1. De veroordeling van een partij in de kosten is geregeld in de artikelen 8:75 en 8:75a van de Awb en nader uitgewerkt in het Besluit proceskosten bestuursrecht (het Besluit). In het Besluit zijn nadere regels gesteld over de kosten waarop een veroordeling uitsluitend betrekking kan hebben en over de wijze waarop het bedrag van de kosten wordt vastgesteld.
2. In geval van intrekking van het beroep omdat het bestuursorgaan geheel of gedeeltelijk aan eiser is tegemoetgekomen, kan ingevolge artikel 8:75a Awb het bestuursorgaan op verzoek van de indiener bij afzonderlijke uitspraak met toepassing van artikel 8:75 van de Awb in de kosten worden veroordeeld. Het verzoek wordt gedaan tegelijk met de intrekking van het beroep.
3. De rechtbank stelt vast dat de beroepen zijn ingetrokken omdat verweerder tegemoet is gekomen aan eiser en dat eiser tegelijk met de intrekking van de beroepen heeft verzocht verweerder in de proceskosten te veroordelen.
4. Verweerder stelt zich op het standpunt dat deze twee beroepen samenhangen met het beroepschrift HAA 20/1295 van mevrouw [A] (de echtgenote van eiser). De werkzaamheden van gemachtigde zijn of konden nagenoeg identiek zijn, omdat het voldoende was om aan te geven dat de informatiebeschikkingen zouden moeten komen te vervallen op grond van artikel 52a, lid 3 Algemene wet inzake rijksbelastingen. Dezelfde gemachtigde heeft dezelfde werkzaamheden uitgevoerd.
4. De rechtbank ziet aanleiding het verzoek om verweerder in de proceskosten te veroordelen toe te wijzen.
5. De kosten hebben betrekking op door een derde beroepsmatig verleende rechtsbijstand in de procedure bij de rechtbank en komen ingevolge het bepaalde in artikel 1, eerste lid, aanhef en onder a, van het Besluit voor vergoeding in aanmerking. Deze kosten zijn ingevolge het Besluit € 525 in verband met de beroepen (1 punt voor de beroepschriften, wegingsfactor 1).

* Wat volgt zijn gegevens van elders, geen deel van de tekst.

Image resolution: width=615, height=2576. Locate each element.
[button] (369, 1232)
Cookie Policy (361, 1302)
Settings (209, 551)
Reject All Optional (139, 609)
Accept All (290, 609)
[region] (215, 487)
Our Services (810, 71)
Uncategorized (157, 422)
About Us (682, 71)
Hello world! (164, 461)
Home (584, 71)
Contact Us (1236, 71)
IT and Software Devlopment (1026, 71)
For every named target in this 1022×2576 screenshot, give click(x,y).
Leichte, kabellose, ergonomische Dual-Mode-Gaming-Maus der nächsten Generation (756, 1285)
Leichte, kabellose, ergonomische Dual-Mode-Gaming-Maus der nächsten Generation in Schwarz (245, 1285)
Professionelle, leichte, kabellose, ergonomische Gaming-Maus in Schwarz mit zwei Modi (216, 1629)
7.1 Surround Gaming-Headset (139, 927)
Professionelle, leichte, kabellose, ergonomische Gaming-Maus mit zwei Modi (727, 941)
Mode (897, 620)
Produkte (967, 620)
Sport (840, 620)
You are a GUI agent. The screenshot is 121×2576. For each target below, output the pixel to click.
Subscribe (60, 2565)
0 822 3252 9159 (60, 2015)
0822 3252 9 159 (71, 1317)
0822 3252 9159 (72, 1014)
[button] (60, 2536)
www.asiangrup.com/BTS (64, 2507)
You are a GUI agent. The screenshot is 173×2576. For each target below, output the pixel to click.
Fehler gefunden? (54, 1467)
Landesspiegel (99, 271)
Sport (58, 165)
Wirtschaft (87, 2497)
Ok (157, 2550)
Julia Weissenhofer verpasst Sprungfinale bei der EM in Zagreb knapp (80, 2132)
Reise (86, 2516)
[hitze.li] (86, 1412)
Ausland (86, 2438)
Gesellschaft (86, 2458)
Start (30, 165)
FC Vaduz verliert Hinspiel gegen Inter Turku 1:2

De rechtbank is daarbij van oordeel dat sprake is van samenhangende zaken met procedure HAA 20/1295 als bedoeld in artikel 3 van het Besluit. De aan eiser toegekende proceskostenvergoeding bedraagt daarom de helft van dit bedrag, derhalve € 262,50.
6. Op grond van artikel 8:41, zevende lid, van de Awb dient het door eiser betaalde griffierecht van € 48 te worden vergoed door verweerder.
BeslissingDe rechtbank veroordeelt verweerder in de proceskosten tot een bedrag van € 262,50
Deze uitspraak is gedaan door mr. M.C. van As, rechter, in aanwezigheid van N. Joacim, griffier. Deze uitspraak is gedaan op 30 oktober 2020.
Als gevolg van maatregelen rondom het coronavirus is deze uitspraak niet uitgesproken op een openbare uitsprakenzitting. Zodra het openbaar uitspreken weer mogelijk is, wordt deze uitspraak, voor zover nodig, alsnog in het openbaar uitgesproken.
griffier rechter
Afschrift verzonden op:

Rechtsmiddel

Tegen deze uitspraak kan binnen zes weken na de dag van verzending daarvan hoger beroep worden ingesteld bij het gerechtshof te Amsterdam.